* **What you are asked to do**: Would you please return all of the entries below exactly as shown?

[Collected data entries]
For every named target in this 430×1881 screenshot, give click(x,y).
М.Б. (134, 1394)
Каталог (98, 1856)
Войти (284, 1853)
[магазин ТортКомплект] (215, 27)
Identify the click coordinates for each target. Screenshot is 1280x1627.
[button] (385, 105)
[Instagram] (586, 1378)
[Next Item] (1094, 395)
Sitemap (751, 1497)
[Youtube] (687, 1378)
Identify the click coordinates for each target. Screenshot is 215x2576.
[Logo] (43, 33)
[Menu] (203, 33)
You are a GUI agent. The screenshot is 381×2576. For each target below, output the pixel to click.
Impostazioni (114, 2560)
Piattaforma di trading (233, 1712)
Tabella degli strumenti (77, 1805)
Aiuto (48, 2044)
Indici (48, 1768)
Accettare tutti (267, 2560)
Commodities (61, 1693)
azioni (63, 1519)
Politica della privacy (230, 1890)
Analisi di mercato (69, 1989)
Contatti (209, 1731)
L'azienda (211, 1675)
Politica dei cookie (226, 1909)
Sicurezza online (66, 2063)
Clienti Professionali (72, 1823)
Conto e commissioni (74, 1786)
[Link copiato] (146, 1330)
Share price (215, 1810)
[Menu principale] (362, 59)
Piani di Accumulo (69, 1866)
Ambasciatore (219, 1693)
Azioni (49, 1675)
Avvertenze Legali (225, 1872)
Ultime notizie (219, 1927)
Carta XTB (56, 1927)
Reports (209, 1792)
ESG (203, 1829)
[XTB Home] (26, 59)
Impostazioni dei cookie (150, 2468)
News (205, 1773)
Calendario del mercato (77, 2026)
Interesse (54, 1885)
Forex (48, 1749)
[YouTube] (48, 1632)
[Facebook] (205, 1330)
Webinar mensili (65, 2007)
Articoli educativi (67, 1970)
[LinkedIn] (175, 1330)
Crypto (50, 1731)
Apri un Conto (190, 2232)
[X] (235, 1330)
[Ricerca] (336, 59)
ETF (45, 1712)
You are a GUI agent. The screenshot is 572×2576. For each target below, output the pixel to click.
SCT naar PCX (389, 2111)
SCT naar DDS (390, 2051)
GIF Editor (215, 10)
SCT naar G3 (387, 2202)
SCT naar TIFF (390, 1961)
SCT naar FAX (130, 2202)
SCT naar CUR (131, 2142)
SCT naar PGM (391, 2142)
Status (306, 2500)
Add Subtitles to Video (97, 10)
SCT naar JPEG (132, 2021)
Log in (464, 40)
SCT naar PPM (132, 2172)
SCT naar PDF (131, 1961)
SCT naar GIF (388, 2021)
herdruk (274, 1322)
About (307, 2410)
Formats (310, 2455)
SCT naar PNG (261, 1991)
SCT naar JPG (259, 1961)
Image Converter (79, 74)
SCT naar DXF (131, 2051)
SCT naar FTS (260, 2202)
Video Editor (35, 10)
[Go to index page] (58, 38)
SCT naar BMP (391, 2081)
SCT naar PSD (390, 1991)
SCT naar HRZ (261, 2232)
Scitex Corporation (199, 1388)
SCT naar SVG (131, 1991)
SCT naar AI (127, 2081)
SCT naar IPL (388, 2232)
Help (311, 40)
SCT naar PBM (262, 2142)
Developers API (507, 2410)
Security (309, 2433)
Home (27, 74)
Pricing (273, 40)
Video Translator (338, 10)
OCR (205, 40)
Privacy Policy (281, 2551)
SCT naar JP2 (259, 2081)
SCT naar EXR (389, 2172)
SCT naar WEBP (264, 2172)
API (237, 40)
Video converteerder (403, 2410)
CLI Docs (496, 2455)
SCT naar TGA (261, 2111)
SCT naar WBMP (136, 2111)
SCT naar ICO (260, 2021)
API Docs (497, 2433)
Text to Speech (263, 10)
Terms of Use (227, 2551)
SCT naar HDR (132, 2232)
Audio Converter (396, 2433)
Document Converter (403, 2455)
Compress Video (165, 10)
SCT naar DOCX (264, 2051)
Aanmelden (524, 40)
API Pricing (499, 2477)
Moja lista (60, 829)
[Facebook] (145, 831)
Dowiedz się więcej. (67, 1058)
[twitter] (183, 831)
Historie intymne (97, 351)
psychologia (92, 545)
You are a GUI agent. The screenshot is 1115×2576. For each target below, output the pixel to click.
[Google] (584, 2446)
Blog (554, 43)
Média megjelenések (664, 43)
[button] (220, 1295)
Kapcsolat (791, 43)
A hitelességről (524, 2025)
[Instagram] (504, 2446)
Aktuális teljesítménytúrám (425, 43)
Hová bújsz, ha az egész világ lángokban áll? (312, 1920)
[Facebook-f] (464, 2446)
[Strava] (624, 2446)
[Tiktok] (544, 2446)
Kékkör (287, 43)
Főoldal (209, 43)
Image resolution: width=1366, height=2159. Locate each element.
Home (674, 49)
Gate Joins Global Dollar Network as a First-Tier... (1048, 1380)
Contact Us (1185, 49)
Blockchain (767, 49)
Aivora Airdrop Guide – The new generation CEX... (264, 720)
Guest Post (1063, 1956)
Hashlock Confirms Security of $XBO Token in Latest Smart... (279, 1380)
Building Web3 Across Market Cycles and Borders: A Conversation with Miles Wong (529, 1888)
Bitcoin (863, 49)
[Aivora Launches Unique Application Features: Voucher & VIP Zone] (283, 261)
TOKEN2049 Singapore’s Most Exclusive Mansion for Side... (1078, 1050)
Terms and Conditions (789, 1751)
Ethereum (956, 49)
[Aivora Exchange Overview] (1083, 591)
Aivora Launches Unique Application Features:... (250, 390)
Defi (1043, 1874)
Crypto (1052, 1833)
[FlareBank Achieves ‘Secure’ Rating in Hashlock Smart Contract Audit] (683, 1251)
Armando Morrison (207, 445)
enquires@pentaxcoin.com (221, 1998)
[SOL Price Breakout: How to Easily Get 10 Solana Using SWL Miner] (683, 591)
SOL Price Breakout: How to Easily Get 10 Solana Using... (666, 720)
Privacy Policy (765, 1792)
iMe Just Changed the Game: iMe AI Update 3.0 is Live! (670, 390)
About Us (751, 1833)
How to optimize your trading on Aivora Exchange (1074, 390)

* **Solution for this task**:
For every named target in this 430×1881 screenshot, give click(x,y).
М.Б. (134, 1394)
Каталог (98, 1856)
Войти (284, 1853)
[магазин ТортКомплект] (215, 27)
Identify the click coordinates for each target. Screenshot is 1280x1627.
[button] (385, 105)
[Instagram] (586, 1378)
[Next Item] (1094, 395)
Sitemap (751, 1497)
[Youtube] (687, 1378)
Identify the click coordinates for each target. Screenshot is 215x2576.
[Logo] (43, 33)
[Menu] (203, 33)
You are a GUI agent. The screenshot is 381×2576. For each target below, output the pixel to click.
Impostazioni (114, 2560)
Piattaforma di trading (233, 1712)
Tabella degli strumenti (77, 1805)
Aiuto (48, 2044)
Indici (48, 1768)
Accettare tutti (267, 2560)
Commodities (61, 1693)
azioni (63, 1519)
Politica della privacy (230, 1890)
Analisi di mercato (69, 1989)
Contatti (209, 1731)
L'azienda (211, 1675)
Politica dei cookie (226, 1909)
Sicurezza online (66, 2063)
Clienti Professionali (72, 1823)
Conto e commissioni (74, 1786)
[Link copiato] (146, 1330)
Share price (215, 1810)
[Menu principale] (362, 59)
Piani di Accumulo (69, 1866)
Ambasciatore (219, 1693)
Azioni (49, 1675)
Avvertenze Legali (225, 1872)
Ultime notizie (219, 1927)
Carta XTB (56, 1927)
Reports (209, 1792)
ESG (203, 1829)
[XTB Home] (26, 59)
Impostazioni dei cookie (150, 2468)
News (205, 1773)
Calendario del mercato (77, 2026)
Interesse (54, 1885)
Forex (48, 1749)
[YouTube] (48, 1632)
[Facebook] (205, 1330)
Webinar mensili (65, 2007)
Articoli educativi (67, 1970)
[LinkedIn] (175, 1330)
Crypto (50, 1731)
Apri un Conto (190, 2232)
[X] (235, 1330)
[Ricerca] (336, 59)
ETF (45, 1712)
You are a GUI agent. The screenshot is 572×2576. For each target below, output the pixel to click.
SCT naar PCX (389, 2111)
SCT naar DDS (390, 2051)
GIF Editor (215, 10)
SCT naar G3 (387, 2202)
SCT naar TIFF (390, 1961)
SCT naar FAX (130, 2202)
SCT naar CUR (131, 2142)
SCT naar PGM (391, 2142)
Status (306, 2500)
Add Subtitles to Video (97, 10)
SCT naar JPEG (132, 2021)
Log in (464, 40)
SCT naar PPM (132, 2172)
SCT naar PDF (131, 1961)
SCT naar GIF (388, 2021)
herdruk (274, 1322)
About (307, 2410)
Formats (310, 2455)
SCT naar PNG (261, 1991)
SCT naar JPG (259, 1961)
Image Converter (79, 74)
SCT naar DXF (131, 2051)
SCT naar FTS (260, 2202)
Video Editor (35, 10)
[Go to index page] (58, 38)
SCT naar BMP (391, 2081)
SCT naar PSD (390, 1991)
SCT naar HRZ (261, 2232)
Scitex Corporation (199, 1388)
SCT naar SVG (131, 1991)
SCT naar AI (127, 2081)
SCT naar IPL (388, 2232)
Help (311, 40)
SCT naar PBM (262, 2142)
Developers API (507, 2410)
Security (309, 2433)
Home (27, 74)
Pricing (273, 40)
Video Translator (338, 10)
OCR (205, 40)
Privacy Policy (281, 2551)
SCT naar JP2 (259, 2081)
SCT naar EXR (389, 2172)
SCT naar WEBP (264, 2172)
API (237, 40)
Video converteerder (403, 2410)
CLI Docs (496, 2455)
SCT naar TGA (261, 2111)
SCT naar WBMP (136, 2111)
SCT naar ICO (260, 2021)
API Docs (497, 2433)
Text to Speech (263, 10)
Terms of Use (227, 2551)
SCT naar HDR (132, 2232)
Audio Converter (396, 2433)
Document Converter (403, 2455)
Compress Video (165, 10)
SCT naar DOCX (264, 2051)
Aanmelden (524, 40)
API Pricing (499, 2477)
Moja lista (60, 829)
[Facebook] (145, 831)
Dowiedz się więcej. (67, 1058)
[twitter] (183, 831)
Historie intymne (97, 351)
psychologia (92, 545)
You are a GUI agent. The screenshot is 1115×2576. For each target below, output the pixel to click.
[Google] (584, 2446)
Blog (554, 43)
Média megjelenések (664, 43)
[button] (220, 1295)
Kapcsolat (791, 43)
A hitelességről (524, 2025)
[Instagram] (504, 2446)
Aktuális teljesítménytúrám (425, 43)
Hová bújsz, ha az egész világ lángokban áll? (312, 1920)
[Facebook-f] (464, 2446)
[Strava] (624, 2446)
[Tiktok] (544, 2446)
Kékkör (287, 43)
Főoldal (209, 43)
Image resolution: width=1366, height=2159. Locate each element.
Home (674, 49)
Gate Joins Global Dollar Network as a First-Tier... (1048, 1380)
Contact Us (1185, 49)
Blockchain (767, 49)
Aivora Airdrop Guide – The new generation CEX... (264, 720)
Guest Post (1063, 1956)
Hashlock Confirms Security of $XBO Token in Latest Smart... (279, 1380)
Building Web3 Across Market Cycles and Borders: A Conversation with Miles Wong (529, 1888)
Bitcoin (863, 49)
[Aivora Launches Unique Application Features: Voucher & VIP Zone] (283, 261)
TOKEN2049 Singapore’s Most Exclusive Mansion for Side... (1078, 1050)
Terms and Conditions (789, 1751)
Ethereum (956, 49)
[Aivora Exchange Overview] (1083, 591)
Aivora Launches Unique Application Features:... (250, 390)
Defi (1043, 1874)
Crypto (1052, 1833)
[FlareBank Achieves ‘Secure’ Rating in Hashlock Smart Contract Audit] (683, 1251)
Armando Morrison (207, 445)
enquires@pentaxcoin.com (221, 1998)
[SOL Price Breakout: How to Easily Get 10 Solana Using SWL Miner] (683, 591)
SOL Price Breakout: How to Easily Get 10 Solana Using... (666, 720)
Privacy Policy (765, 1792)
iMe Just Changed the Game: iMe AI Update 3.0 is Live! (670, 390)
About Us (751, 1833)
How to optimize your trading on Aivora Exchange (1074, 390)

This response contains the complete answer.